Le blocus décisif de Jérusalem commença peu avant la Pâque de l’an 70, depuis le mont Scopus. Titus disposait alors de quatre légions, environ quatre-vingt mille hommes, dont la 12e, laquelle, ayant subi la défaite que l’on sait sous le commandement de Gallus, légat de Syrie, avait une revanche à prendre.
La ruine de la Ville Au sein de la cité sainte qui disposaient de quelque vingt-cinq mille combattants, les dissensions empiraient, Jean de Giscala ayant fait assassiner Éléazar, fils de Simon bar Gioras. Cependant, les deux chefs finirent par s’allier, donnant tardivement raison à la note laconique de Tacite : « À l’approche des Romains, la guerre venant de l’extérieur fit naître la concorde » (Hist. V, 12).
Auparavant, Josèphe, en relative liberté dans le camp des Romains, prononce sous les remparts un long discours (Gu V), invitant les assiégés à se rendre. Cette pièce oratoire de qualité semble plutôt une fiction, composée « a posteriori » pour célébrer l’invincibilité des Romains. L’historien juif accompagnera à Rome les vainqueurs. Là, il sera affranchi et rédigera dans le calme son œuvre inappréciable quant à la connaissance de ces événements.
La stratégie de Titus Les assiégeants attaquèrent le point faible des défenses, savoir, à l’ouest, « la troisième muraille » bâtie récemment sous Agrippa Ier, mais qui reste en partie une énigme pour l’archéologie. Dès la fin du mois de mai, les assaillants, ayant aussi atteint la « deuxième muraille » se trouvaient en mesure de conquérir le Temple. Titus, cependant, temporisa, jouant à juste titre sur l’épuisement d’une ville en proie à la famine. Fin juillet, la forteresse Antonia, défendue par Jean de Giscala, tomba aux mains des Romains et fut rasée. Crédible sur ce point comme sur d’autres, Josèphe souligne combien les résistants de la Cité avaient, par des minages et autres artifices, héroïquement tenu tête aux techniques éprouvées de l’armée impériale.
La destruction du Temple Au début du mois suivant, le 6 août, semble-t-il – malheur sans pareil – les sacrifices s’interrompirent et le Sanctuaire fut incendié à la fin du même mois. Le Talmud livrera la réflexion suivante : « C’est un neuvième jour d’Ab [30 août ?], dit-on, que le Temple fut détruit la première et la seconde fois, que Béthar fut conquise et que Jérusalem fut anéantie [sous Hadrien] » (Rosh ha-Shanah 18b).
Josèphe (Gu VI, 259) souligne la sauvagerie de l’assaut : « Une foule de cadavres s’amoncelait près de l’autel ; le long des marches du sanctuaire ruisselait le sang et roulaient les corps des victimes. ». Il prétend que Titus, débordé par ses troupes, n’avait pas voulu ce carnage (Gu VI, 241). Mais, protégé par la famille impériale au moment où il rédige sa « Guerre », l’auteur semble plutôt partial. Il évoque aussi l’incendie et le pillage du trésor du Temple, c’est-à-dire, avec la disparition de cette banque nationale, une ruine totale et définitive de l’économie juive (Gu VI, 282).
-=-=-=-=-
- CONSIGNES: Veuillez citer mot pour mot, dans le texte sur le siège de Jérusalem, tout ce qui va de « La destruction du » jusqu’à « (Rosh ha-Shanah 18b). » inclus.

- DONNÉES ENREGISTRÉES:
-=-=-=-=-
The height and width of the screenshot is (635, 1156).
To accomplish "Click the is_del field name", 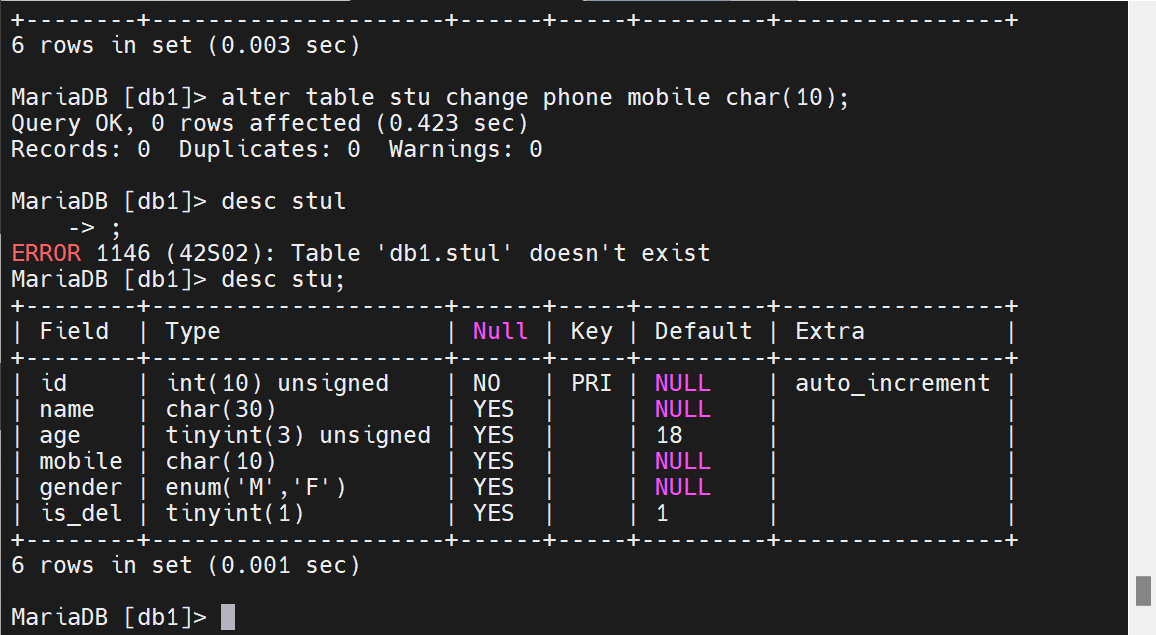I will click(81, 513).
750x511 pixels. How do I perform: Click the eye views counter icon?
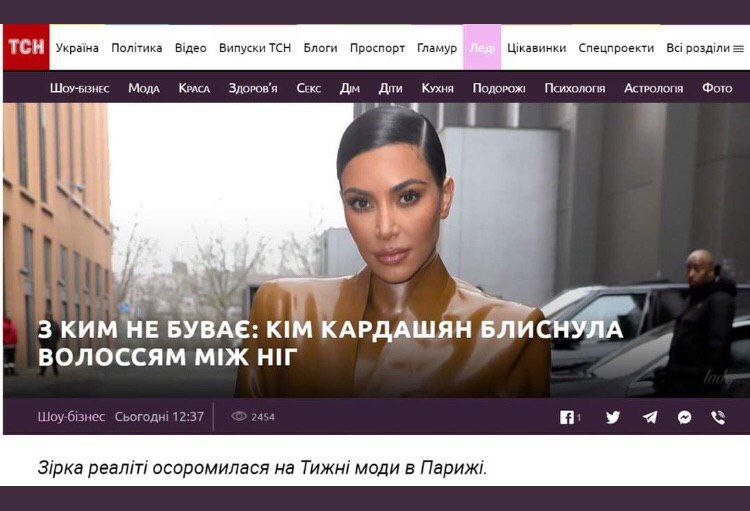click(239, 416)
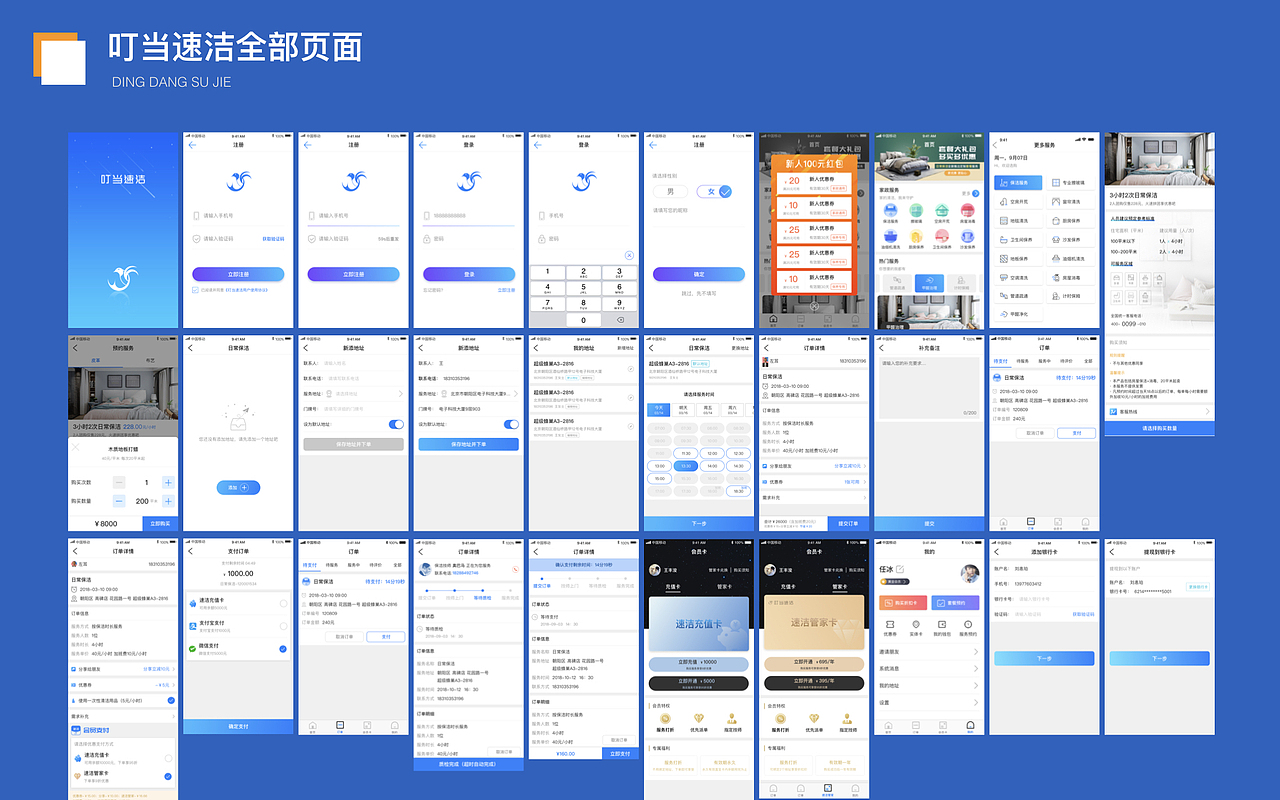Image resolution: width=1280 pixels, height=800 pixels.
Task: Select the 女 gender option on registration
Action: [x=712, y=190]
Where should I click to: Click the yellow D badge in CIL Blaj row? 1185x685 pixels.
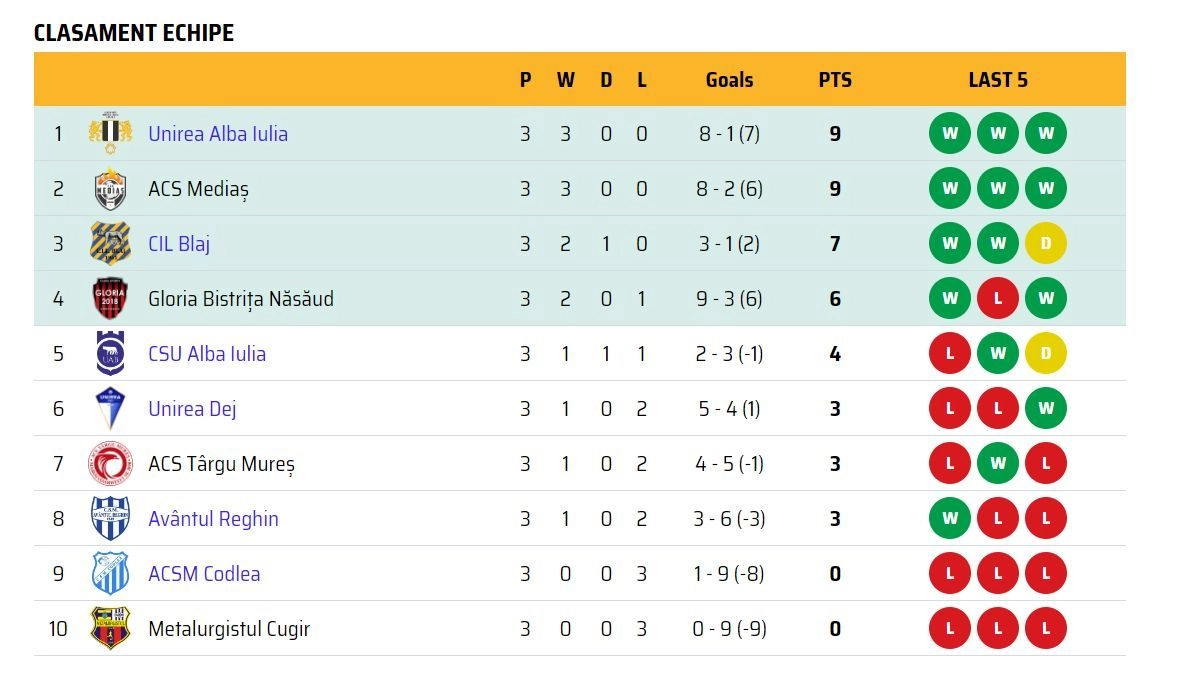click(x=1046, y=243)
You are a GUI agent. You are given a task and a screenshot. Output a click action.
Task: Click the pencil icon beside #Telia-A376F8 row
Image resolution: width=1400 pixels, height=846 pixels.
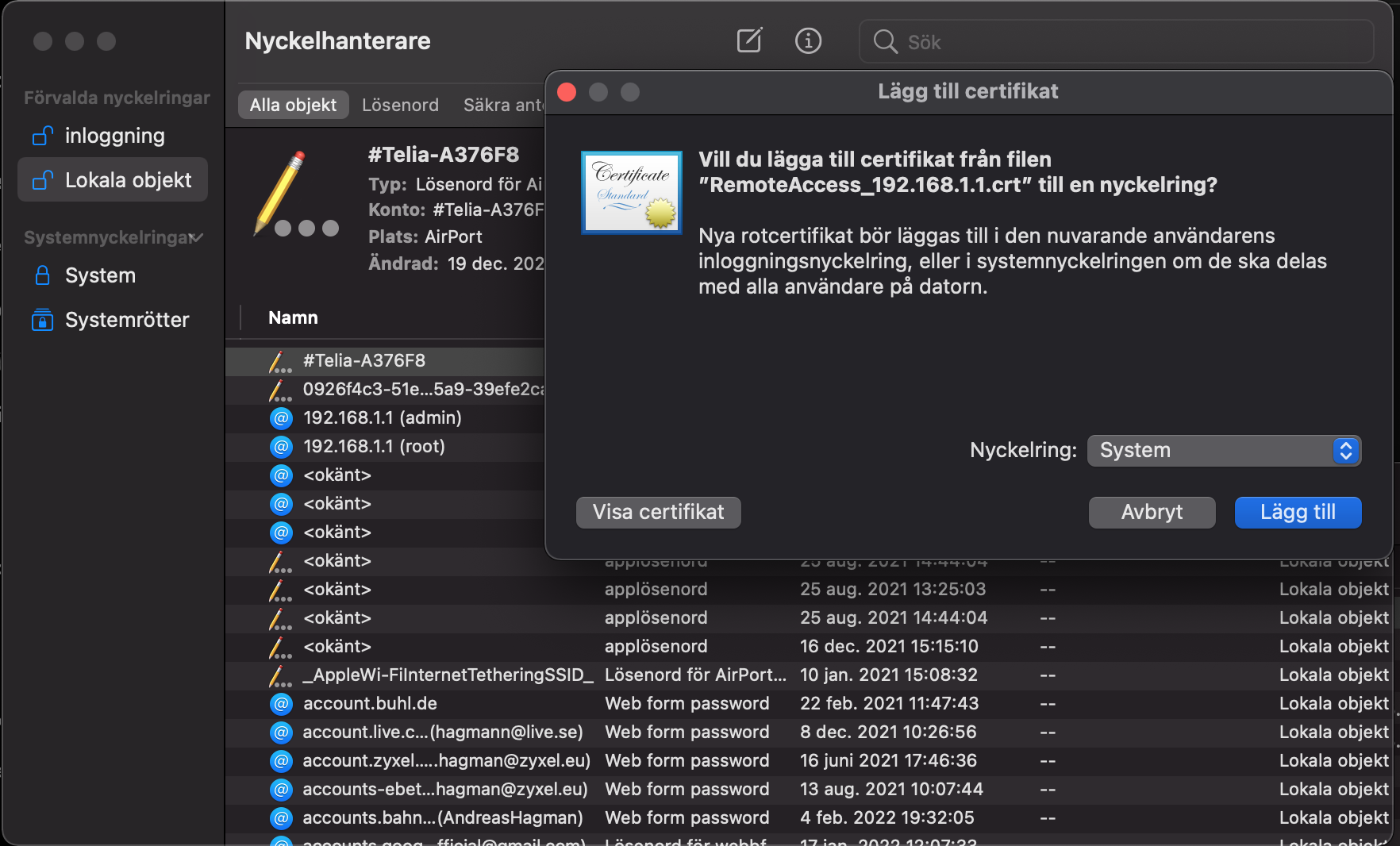point(279,361)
-=-=-=-=-
- CORRIGÉ:
La destruction du Temple Au début du mois suivant, le 6 août, semble-t-il – malheur sans pareil – les sacrifices s’interrompirent et le Sanctuaire fut incendié à la fin du même mois. Le Talmud livrera la réflexion suivante : « C’est un neuvième jour d’Ab [30 août ?], dit-on, que le Temple fut détruit la première et la seconde fois, que Béthar fut conquise et que Jérusalem fut anéantie [sous Hadrien] » (Rosh ha-Shanah 18b).